Laminated textiles consist of one or more layers of textile and component. The Textile Institute defines a laminated or combined fabric as;

‘a material composed of two or more layers, at least one of which is a textile fabric, bonded closely together by means of an added adhesive, or by the adhesive properties of one or more of the component layers’

This adhesive is required to bond the fabric and component layers together. Creating a strong bond, which will not deteriorate through conditions experienced in use such as movement and laundering, is not the biggest challenged faced. Adhesives are often associated with making the fabric too rigid and thus affecting the handle, which is often a negative characteristic, particularly for applications in performance clothing where comfort is a requirement. Environmental consideration has led towards more interest in hot melt adhesives, rather than solvent based adhesive, or the use of flame adhesion. (ref to  http://article.sapub.org/10.5923.j.ajps.20120203.04.html  )

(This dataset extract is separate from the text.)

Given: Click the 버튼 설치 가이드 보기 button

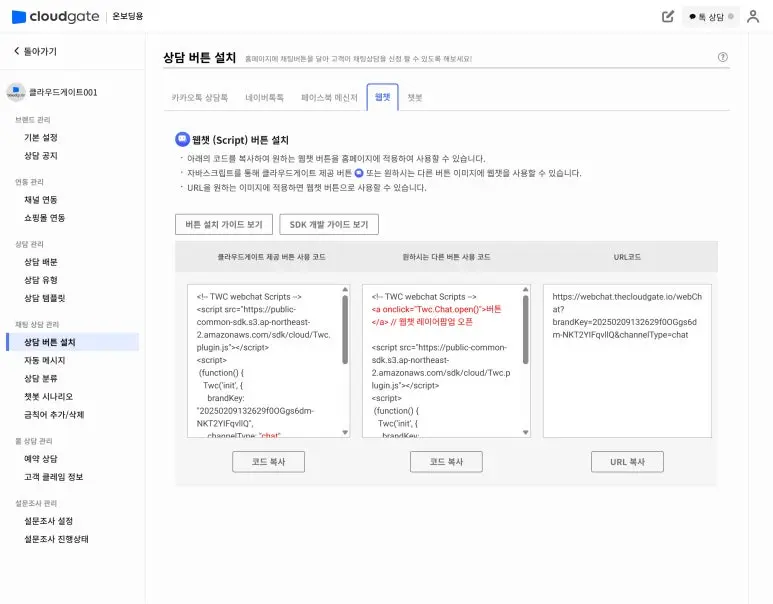Looking at the screenshot, I should click(224, 225).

Laminated fabrics are widely used in high performance apparel where fabrics are required to be waterproof yet breathable. In this case a laminate membrane Laminates often consist of a non-textile membrane sandwiched between 2 textiles, for example in the case of the micropourous membrane Gore Tex.

Fig 8

Figure 8. Gore Tex laminated fabric depicts the functions for the different layers. Image from; Gore-tex?.co.uk/">www.Gore-tex?.co.uk

Usually the reverse or technical back of the fabric surface is laminated, so as to not affect the look of the fabric, and in the case of the Hydrophilic? membranes, these are more effective worn close to the body. As in the gore tex example, the membrane or laminate is often sandwiched between two fabric layers. However this is not the case for fashion fabrics where the look is the priority over function. Lamination is carried out on the fabric surface to produce some visually interesting designs such as foil holograms or textures. 

Lamination is widely used in garment manufacture where woven or non-woven fabrics are pre-prepared with thermoset adhesive. These are then cut and applied to the fabric as part of the manufacturing process to provide reinforcement, for example of a button hole, or to give shape and stability, for example in a collar. These ‘fusible’s’ are applied under heat and pressure for a specified time, to set the thermo adhesive.